→ What is needed
From the material that follows, count the lines with the word "Given" in them. Reply with the number only.

→ Record set

════════════════

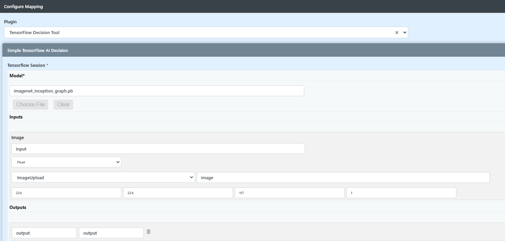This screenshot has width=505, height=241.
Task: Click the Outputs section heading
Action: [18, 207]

════════════════

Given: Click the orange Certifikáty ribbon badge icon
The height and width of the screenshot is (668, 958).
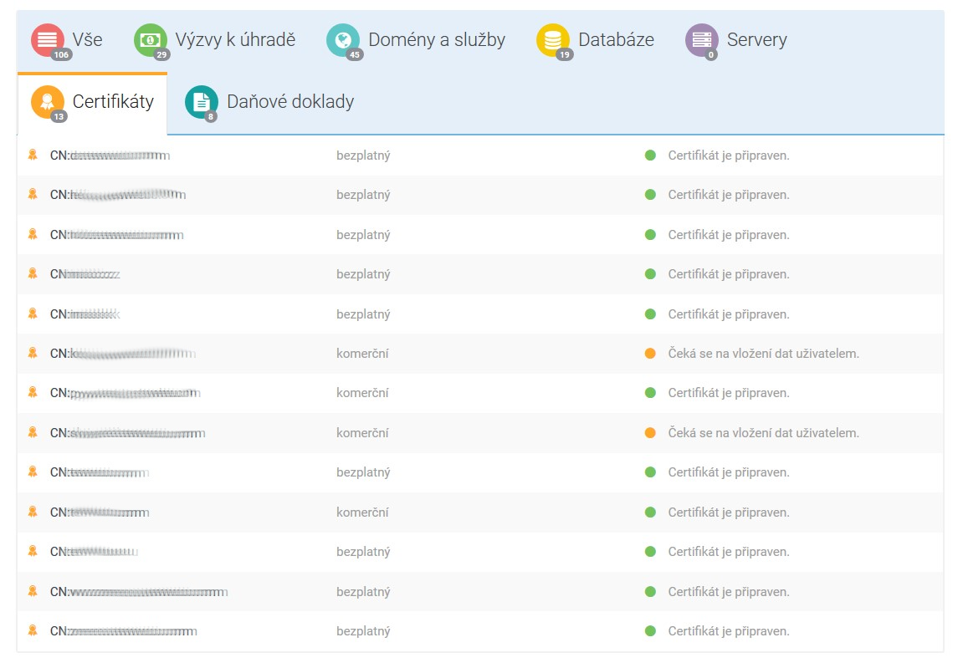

════════════════

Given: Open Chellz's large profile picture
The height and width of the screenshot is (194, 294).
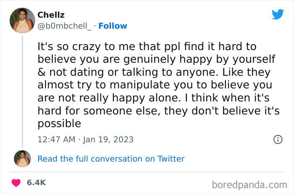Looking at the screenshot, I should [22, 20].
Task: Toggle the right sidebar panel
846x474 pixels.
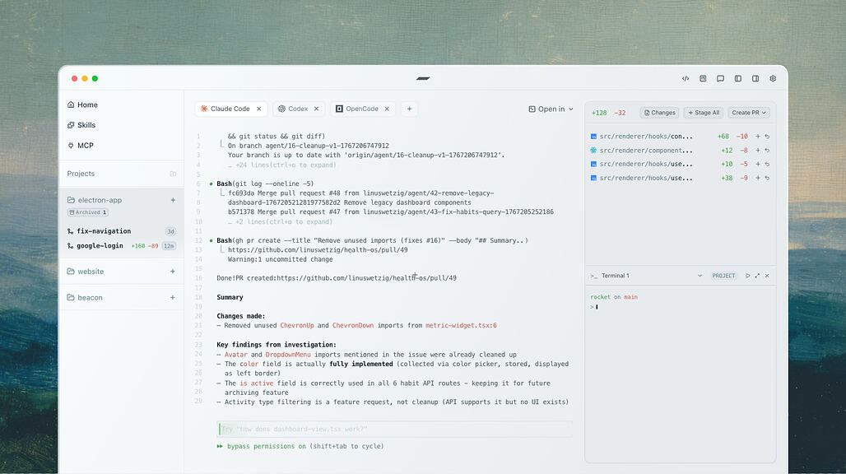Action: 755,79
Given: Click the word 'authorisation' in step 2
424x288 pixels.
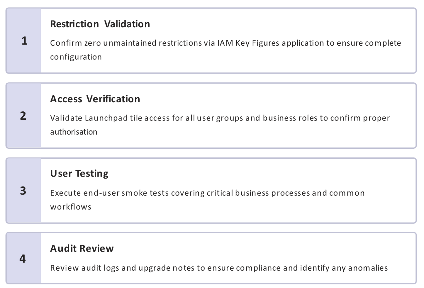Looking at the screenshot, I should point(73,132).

════════════════

→ Exercise solution
3